* Demand for 1-day and 7-day repurchase agreements slows down
* Follows central bank intervention in money markets
* PBOC concerned banks too reliant on short-term borrowing
* Raises memories of 2013 when short-term rates spiked
By Nathaniel Taplin
SHANGHAI, Sept 19 (Reuters) - China’s central bank can take some measure of success from its attempts to force small banks to reduce their reliance on risky short-term borrowing, but uncomfortable memories of a 2013 cash crunch that spooked global markets is keeping traders on edge.
Three years ago, the PBOC engineered a cash squeeze that saw some short-term rates spike as high as 30 percent. Financial markets interpreted the manoeuvre as a PBOC warning to banks to curb risky lending practices, but the jump in rates also sparked fears of a banking crisis.
Worried that banks are again too reliant on short-term loans, the central bank has changed tack by forcing banks away from overnight and seven-day repurchase agreements (repos) and into 14-day and 28-day instruments, while at the same time injecting cash into the financial system to avoid a cash crunch.
But the delicate balancing act still pushed the benchmark overnight lending rate up to 2.15 percent on Wednesday, its highest level in more than a year. Other money market benchmarks, including the volume weighted average seven-day bond repo agreement rate, have also risen sharply.
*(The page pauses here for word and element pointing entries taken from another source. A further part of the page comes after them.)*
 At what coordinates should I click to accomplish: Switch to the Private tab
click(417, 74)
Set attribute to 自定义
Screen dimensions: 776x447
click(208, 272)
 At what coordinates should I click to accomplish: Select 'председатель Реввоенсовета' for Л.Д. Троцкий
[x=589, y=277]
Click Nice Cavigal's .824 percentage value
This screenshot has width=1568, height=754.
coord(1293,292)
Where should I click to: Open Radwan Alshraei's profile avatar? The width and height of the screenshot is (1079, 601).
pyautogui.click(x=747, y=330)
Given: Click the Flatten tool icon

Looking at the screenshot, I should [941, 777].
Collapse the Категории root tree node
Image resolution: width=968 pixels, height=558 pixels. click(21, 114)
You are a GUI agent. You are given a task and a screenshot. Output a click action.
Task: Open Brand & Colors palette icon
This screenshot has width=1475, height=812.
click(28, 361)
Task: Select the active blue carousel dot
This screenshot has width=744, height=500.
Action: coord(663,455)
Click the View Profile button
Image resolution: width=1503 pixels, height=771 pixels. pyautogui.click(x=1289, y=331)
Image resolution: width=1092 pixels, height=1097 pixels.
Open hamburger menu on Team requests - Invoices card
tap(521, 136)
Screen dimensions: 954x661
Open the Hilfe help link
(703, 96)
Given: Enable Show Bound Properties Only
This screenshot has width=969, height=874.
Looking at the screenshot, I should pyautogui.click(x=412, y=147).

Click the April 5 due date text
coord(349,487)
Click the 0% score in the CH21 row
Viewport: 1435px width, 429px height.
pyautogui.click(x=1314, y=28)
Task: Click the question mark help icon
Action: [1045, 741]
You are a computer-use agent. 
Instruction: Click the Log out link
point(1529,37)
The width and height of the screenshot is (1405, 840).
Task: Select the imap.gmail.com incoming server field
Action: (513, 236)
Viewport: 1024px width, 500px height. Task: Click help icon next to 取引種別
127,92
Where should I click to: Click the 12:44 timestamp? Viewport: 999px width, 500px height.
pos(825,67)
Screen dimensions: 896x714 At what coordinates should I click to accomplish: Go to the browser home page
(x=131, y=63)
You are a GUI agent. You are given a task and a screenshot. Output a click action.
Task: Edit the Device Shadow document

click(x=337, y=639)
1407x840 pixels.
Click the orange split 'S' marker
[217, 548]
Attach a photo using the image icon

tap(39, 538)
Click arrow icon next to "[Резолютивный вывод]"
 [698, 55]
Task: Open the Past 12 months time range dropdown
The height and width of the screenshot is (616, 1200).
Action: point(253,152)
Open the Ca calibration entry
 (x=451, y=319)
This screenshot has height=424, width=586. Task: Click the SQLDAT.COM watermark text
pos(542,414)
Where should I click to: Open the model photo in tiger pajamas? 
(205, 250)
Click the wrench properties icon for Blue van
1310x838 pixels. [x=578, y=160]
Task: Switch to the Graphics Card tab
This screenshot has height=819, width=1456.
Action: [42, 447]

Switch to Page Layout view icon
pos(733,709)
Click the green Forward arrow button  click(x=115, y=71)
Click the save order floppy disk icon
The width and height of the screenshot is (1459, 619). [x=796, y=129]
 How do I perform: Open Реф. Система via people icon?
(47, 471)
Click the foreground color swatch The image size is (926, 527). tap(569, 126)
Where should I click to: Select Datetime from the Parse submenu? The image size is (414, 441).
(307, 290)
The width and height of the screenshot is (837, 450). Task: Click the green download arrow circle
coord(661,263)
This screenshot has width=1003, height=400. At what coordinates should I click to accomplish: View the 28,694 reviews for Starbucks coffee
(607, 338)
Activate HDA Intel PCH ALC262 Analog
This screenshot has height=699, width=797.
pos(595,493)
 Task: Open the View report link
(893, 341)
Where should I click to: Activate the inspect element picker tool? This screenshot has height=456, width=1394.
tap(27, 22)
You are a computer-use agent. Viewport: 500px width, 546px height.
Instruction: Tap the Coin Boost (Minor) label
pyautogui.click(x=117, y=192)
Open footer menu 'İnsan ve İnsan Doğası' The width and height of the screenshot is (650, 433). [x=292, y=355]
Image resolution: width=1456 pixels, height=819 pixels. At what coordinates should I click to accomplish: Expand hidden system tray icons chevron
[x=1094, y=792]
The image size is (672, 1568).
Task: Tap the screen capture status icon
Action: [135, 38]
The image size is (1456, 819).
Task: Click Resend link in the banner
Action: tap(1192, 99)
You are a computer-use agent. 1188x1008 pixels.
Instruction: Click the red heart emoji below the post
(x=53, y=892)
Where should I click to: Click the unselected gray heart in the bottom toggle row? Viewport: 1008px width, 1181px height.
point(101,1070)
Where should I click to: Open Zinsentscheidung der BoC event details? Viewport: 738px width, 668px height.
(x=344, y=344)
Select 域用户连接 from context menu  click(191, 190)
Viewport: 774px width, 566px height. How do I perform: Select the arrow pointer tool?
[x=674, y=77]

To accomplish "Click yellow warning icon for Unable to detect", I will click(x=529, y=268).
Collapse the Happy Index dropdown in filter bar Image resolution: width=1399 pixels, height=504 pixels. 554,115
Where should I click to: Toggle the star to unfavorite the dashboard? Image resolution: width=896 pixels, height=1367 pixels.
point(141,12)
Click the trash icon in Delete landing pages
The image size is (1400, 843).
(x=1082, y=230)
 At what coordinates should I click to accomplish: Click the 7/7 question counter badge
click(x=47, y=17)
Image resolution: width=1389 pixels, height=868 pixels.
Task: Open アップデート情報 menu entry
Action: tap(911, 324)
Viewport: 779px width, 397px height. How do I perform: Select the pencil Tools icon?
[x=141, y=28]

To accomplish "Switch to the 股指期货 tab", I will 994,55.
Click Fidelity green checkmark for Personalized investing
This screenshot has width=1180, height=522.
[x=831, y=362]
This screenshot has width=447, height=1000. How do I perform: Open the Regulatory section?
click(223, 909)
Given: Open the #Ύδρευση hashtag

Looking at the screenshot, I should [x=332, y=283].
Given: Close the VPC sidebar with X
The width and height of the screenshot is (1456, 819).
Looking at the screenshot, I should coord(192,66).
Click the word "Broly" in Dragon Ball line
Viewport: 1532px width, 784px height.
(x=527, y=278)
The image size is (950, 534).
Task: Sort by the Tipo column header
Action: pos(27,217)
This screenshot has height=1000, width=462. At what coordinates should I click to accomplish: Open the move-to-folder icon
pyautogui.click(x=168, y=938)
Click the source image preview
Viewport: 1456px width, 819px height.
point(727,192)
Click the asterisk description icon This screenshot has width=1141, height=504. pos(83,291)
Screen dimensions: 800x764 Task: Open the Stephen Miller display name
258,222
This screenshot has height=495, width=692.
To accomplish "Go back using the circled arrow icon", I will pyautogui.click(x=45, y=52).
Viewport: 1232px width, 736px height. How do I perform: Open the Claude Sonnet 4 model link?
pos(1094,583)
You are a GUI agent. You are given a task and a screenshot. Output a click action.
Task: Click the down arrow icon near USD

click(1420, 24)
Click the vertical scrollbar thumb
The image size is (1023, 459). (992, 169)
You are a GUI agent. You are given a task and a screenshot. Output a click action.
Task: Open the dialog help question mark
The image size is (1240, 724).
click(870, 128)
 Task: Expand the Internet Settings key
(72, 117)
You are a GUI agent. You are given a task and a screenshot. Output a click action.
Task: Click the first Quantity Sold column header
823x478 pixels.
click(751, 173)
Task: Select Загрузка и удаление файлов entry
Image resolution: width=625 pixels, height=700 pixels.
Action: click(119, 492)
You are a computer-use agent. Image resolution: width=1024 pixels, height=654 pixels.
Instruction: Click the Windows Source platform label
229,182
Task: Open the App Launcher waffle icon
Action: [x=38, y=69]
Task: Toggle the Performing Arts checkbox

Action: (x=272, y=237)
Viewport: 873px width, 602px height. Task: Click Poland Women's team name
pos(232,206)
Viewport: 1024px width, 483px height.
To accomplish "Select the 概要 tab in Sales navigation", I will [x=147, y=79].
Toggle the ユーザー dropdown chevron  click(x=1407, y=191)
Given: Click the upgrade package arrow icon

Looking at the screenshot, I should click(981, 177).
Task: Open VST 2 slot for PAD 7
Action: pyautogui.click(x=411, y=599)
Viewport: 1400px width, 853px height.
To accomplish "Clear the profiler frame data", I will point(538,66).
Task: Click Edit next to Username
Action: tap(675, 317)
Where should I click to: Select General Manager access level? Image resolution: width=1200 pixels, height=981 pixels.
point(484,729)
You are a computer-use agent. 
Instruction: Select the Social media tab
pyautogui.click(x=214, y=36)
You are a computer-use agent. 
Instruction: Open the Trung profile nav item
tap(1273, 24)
China’s markets were closed on Thursday and Friday for a public holiday.
“It’s been incredibly tense these past few days,” said a money-market trader at a mid-sized Chinese commercial bank in Shanghai.
The risk for small and mid-tier banks, which unlike big banks can’t rely on a large deposit base for funding, is that interbank funding exposes them to any market disruptions - such as a sustained rise in interest rates, Moody’s Investors Service said.
If the small banks are faced with a liquidity crisis, the problem would reverberate across a banking system already concerned with the highest level of non-performing loans since the global financial crisis and a deterioration in asset quality.
But half way through September, the volume of trade is running at a slower pace than in August, suggesting the PBOC’s measures have to a degree curbed banks’ appetite for short-term repos - a form of lending with an agreed repayment deadline and price.
China Foreign Exchange Trading System figures show that 21.3 trillion yuan of one-day repos had been traded as of Sept 14, or about 40 percent of the record high volume in August. The volume of seven-day repos was less than 40 percent of the August figure.
The use of repos is critical for many bank operations, but the central bank is concerned that many banks are using them to help fund trading strategies that contain too many layers of borrowing, or leverage.
Typically, a bank money manager can boost returns by using deposits invested in the bank’s wealth management products to buy bonds. They would then use those bonds as collateral to raise short-term funds from the repo market, which in turn are used to buy more bonds. In theory, this cycle can continue but the tactic is fraught with risk.
As long as bond prices keep rising, the banks can profit before the repos fall due and provide the returns that attract investors to deposit funds in the wealth management products.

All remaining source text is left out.